> **WHAT YOU NEED TO DO**
Nothing left out, nothing added: return the full set of records.

[Records excerpted from a collection]

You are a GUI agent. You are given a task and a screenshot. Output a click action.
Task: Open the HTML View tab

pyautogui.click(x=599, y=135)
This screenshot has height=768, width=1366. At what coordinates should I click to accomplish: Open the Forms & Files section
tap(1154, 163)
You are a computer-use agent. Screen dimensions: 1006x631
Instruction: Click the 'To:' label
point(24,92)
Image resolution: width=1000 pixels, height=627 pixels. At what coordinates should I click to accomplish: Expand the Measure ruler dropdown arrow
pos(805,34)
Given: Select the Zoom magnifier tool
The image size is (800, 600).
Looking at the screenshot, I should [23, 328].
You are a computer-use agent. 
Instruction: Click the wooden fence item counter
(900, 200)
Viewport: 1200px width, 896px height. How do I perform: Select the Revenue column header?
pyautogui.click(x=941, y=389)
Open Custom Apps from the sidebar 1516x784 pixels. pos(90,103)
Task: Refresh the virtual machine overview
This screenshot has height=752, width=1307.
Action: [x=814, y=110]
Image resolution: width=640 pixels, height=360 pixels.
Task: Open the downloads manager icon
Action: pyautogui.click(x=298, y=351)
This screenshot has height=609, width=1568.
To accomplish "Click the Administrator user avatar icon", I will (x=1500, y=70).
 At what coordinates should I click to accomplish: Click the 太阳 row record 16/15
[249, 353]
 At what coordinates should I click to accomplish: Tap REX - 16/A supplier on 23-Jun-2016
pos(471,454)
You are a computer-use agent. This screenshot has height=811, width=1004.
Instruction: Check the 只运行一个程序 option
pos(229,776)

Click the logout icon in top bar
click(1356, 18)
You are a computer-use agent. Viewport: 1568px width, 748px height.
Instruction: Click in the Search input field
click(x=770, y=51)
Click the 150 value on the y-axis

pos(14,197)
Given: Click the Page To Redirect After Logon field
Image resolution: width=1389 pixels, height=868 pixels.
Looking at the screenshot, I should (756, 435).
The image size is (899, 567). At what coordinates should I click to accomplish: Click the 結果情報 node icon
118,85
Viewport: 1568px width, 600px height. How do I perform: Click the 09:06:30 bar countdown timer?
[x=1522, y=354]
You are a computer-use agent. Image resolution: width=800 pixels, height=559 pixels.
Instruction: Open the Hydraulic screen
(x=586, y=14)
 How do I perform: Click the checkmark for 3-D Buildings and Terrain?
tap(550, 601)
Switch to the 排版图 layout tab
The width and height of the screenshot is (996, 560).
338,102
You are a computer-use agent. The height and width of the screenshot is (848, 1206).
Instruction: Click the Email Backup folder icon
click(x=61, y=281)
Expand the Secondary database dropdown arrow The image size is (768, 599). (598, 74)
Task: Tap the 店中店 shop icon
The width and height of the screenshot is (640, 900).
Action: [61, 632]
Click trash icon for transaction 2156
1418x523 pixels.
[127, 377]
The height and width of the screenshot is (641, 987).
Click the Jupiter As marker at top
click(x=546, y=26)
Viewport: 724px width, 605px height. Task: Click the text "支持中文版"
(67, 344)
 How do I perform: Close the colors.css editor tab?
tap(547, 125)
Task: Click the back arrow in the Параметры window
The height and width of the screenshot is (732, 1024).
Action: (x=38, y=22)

> **RESPONSE AREA**
You are a GUI agent. You are given a task and a screenshot. Output a click action.
Task: Open the HTML View tab

pyautogui.click(x=599, y=135)
This screenshot has height=768, width=1366. At what coordinates should I click to accomplish: Open the Forms & Files section
tap(1154, 163)
You are a computer-use agent. Screen dimensions: 1006x631
Instruction: Click the 'To:' label
point(24,92)
Image resolution: width=1000 pixels, height=627 pixels. At what coordinates should I click to accomplish: Expand the Measure ruler dropdown arrow
pos(805,34)
Given: Select the Zoom magnifier tool
The image size is (800, 600).
Looking at the screenshot, I should [23, 328].
You are a computer-use agent. 
Instruction: Click the wooden fence item counter
(900, 200)
Viewport: 1200px width, 896px height. How do I perform: Select the Revenue column header?
pyautogui.click(x=941, y=389)
Open Custom Apps from the sidebar 1516x784 pixels. pos(90,103)
Task: Refresh the virtual machine overview
This screenshot has height=752, width=1307.
Action: [x=814, y=110]
Image resolution: width=640 pixels, height=360 pixels.
Task: Open the downloads manager icon
Action: pyautogui.click(x=298, y=351)
This screenshot has height=609, width=1568.
To accomplish "Click the Administrator user avatar icon", I will (x=1500, y=70).
 At what coordinates should I click to accomplish: Click the 太阳 row record 16/15
[249, 353]
 At what coordinates should I click to accomplish: Tap REX - 16/A supplier on 23-Jun-2016
pos(471,454)
You are a computer-use agent. This screenshot has height=811, width=1004.
Instruction: Check the 只运行一个程序 option
pos(229,776)

Click the logout icon in top bar
click(1356, 18)
You are a computer-use agent. Viewport: 1568px width, 748px height.
Instruction: Click in the Search input field
click(x=770, y=51)
Click the 150 value on the y-axis

pos(14,197)
Given: Click the Page To Redirect After Logon field
Image resolution: width=1389 pixels, height=868 pixels.
Looking at the screenshot, I should (756, 435).
The image size is (899, 567). At what coordinates should I click to accomplish: Click the 結果情報 node icon
118,85
Viewport: 1568px width, 600px height. How do I perform: Click the 09:06:30 bar countdown timer?
[x=1522, y=354]
You are a computer-use agent. Image resolution: width=800 pixels, height=559 pixels.
Instruction: Open the Hydraulic screen
(x=586, y=14)
 How do I perform: Click the checkmark for 3-D Buildings and Terrain?
tap(550, 601)
Switch to the 排版图 layout tab
The width and height of the screenshot is (996, 560).
338,102
You are a computer-use agent. The height and width of the screenshot is (848, 1206).
Instruction: Click the Email Backup folder icon
click(x=61, y=281)
Expand the Secondary database dropdown arrow The image size is (768, 599). (598, 74)
Task: Tap the 店中店 shop icon
The width and height of the screenshot is (640, 900).
Action: [61, 632]
Click trash icon for transaction 2156
1418x523 pixels.
[127, 377]
The height and width of the screenshot is (641, 987).
Click the Jupiter As marker at top
click(x=546, y=26)
Viewport: 724px width, 605px height. Task: Click the text "支持中文版"
(67, 344)
 How do I perform: Close the colors.css editor tab?
tap(547, 125)
Task: Click the back arrow in the Параметры window
The height and width of the screenshot is (732, 1024).
Action: (x=38, y=22)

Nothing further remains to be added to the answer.